__Job__: Return the records verbatim, from the first line through the line containing "coord(1266,60)".

__Rows__:
____________
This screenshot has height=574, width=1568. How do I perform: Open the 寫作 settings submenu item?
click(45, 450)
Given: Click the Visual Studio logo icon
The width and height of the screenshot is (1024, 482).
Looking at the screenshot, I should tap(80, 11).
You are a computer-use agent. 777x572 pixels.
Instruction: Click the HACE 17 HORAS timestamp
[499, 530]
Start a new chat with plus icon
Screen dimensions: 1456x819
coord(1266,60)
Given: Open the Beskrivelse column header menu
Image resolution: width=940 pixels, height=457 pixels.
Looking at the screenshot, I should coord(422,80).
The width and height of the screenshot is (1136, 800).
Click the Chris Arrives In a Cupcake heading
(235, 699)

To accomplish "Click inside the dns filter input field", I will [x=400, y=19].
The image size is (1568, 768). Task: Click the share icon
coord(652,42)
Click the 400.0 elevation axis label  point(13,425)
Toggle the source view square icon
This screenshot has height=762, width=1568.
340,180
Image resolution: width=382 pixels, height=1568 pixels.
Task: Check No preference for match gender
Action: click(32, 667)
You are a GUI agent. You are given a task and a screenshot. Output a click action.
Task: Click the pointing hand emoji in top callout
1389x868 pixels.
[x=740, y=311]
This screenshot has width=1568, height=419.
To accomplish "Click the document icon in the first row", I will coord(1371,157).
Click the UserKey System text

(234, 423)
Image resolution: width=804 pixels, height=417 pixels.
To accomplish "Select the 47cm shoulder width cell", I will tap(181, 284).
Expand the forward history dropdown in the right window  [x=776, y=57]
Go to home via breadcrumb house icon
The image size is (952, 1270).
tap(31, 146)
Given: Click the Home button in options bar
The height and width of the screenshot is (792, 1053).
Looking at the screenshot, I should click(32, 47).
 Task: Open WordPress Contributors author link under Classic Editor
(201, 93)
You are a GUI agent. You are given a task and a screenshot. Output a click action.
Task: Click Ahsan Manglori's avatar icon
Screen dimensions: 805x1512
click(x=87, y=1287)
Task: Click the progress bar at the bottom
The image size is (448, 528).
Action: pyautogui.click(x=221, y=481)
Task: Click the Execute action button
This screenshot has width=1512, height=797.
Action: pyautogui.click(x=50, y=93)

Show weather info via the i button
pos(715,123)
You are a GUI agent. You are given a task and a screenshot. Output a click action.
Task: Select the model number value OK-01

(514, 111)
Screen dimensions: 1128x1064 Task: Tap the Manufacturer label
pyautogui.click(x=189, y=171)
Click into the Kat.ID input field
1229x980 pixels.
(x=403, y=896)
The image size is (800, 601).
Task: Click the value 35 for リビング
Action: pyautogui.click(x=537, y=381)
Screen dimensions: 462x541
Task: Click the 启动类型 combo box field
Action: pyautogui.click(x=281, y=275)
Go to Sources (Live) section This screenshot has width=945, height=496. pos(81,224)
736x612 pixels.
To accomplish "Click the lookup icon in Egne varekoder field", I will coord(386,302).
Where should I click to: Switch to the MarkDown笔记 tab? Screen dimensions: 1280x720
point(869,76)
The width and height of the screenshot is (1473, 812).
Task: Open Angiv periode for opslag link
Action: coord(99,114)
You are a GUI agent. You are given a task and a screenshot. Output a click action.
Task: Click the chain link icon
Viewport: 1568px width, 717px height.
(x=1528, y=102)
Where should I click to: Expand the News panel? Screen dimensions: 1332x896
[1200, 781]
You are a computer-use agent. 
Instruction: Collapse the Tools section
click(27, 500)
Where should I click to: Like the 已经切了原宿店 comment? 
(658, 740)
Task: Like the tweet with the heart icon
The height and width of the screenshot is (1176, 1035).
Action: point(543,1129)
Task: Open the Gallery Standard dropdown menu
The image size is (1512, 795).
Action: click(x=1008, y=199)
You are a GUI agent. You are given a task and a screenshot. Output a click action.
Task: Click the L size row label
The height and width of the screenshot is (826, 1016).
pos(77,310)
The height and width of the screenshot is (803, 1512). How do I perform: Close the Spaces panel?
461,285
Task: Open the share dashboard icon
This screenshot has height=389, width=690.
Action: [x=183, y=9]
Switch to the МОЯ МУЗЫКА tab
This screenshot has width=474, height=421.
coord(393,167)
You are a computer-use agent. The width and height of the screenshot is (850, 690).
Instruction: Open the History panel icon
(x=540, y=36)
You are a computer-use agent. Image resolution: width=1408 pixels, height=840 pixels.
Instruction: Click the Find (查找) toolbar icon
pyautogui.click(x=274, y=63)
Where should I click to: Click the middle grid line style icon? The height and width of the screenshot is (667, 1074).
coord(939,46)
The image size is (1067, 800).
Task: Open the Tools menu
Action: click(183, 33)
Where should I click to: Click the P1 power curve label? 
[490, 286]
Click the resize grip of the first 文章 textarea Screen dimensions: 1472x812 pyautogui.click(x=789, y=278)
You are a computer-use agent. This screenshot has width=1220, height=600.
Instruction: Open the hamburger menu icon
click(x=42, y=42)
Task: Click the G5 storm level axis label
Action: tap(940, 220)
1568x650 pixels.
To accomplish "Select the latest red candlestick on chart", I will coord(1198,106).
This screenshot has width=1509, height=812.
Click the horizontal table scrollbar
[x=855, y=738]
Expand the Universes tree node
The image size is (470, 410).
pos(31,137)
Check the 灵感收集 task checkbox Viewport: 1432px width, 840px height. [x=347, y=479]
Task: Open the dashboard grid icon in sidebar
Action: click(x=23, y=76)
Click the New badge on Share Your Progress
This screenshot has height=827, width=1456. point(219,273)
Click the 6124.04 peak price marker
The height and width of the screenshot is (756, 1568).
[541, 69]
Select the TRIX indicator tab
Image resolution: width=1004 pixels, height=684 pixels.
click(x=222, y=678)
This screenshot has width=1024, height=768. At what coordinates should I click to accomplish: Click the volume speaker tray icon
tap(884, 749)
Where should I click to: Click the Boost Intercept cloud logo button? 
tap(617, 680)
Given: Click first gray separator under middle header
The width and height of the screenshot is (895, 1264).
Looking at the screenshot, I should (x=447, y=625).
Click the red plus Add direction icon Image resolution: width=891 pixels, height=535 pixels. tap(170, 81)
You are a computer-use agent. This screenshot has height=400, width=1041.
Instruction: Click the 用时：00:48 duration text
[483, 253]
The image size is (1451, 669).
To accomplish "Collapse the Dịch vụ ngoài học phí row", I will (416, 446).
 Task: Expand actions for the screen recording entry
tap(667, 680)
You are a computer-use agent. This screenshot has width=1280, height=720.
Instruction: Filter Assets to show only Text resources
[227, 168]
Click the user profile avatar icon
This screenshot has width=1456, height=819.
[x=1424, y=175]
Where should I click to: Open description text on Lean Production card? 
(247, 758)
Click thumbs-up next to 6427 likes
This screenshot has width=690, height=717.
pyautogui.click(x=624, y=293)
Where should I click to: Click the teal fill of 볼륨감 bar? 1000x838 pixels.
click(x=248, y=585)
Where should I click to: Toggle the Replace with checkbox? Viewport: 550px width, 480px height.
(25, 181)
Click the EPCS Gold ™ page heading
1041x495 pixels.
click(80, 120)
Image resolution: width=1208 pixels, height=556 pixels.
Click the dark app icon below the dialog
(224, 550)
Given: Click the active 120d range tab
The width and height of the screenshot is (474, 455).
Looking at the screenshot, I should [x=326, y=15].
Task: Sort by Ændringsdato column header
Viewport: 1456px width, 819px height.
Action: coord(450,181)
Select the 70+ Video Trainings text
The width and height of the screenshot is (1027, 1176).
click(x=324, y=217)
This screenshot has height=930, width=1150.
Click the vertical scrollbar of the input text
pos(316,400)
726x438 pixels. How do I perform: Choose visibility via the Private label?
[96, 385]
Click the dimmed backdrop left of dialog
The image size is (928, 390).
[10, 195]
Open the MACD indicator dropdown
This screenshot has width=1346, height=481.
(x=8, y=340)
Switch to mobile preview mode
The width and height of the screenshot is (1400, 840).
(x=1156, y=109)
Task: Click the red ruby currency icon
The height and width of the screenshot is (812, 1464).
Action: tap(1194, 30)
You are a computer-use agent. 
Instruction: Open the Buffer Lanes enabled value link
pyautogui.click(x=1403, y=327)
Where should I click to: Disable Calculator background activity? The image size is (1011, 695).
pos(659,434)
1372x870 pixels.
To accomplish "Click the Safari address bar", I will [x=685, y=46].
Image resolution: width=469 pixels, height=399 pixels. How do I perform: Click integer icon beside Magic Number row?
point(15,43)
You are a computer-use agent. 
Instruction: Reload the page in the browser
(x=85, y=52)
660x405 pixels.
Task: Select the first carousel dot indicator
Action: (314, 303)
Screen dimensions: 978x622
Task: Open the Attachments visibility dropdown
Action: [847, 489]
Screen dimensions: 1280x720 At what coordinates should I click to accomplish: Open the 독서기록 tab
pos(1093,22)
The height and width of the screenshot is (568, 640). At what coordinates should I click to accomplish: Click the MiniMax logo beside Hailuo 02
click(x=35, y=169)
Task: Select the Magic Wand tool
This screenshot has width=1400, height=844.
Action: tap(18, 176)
____________
__Solution__:
This screenshot has height=574, width=1568. How do I perform: Open the 寫作 settings submenu item?
click(45, 450)
Given: Click the Visual Studio logo icon
The width and height of the screenshot is (1024, 482).
Looking at the screenshot, I should tap(80, 11).
You are a computer-use agent. 777x572 pixels.
Instruction: Click the HACE 17 HORAS timestamp
[499, 530]
Start a new chat with plus icon
Screen dimensions: 1456x819
coord(1266,60)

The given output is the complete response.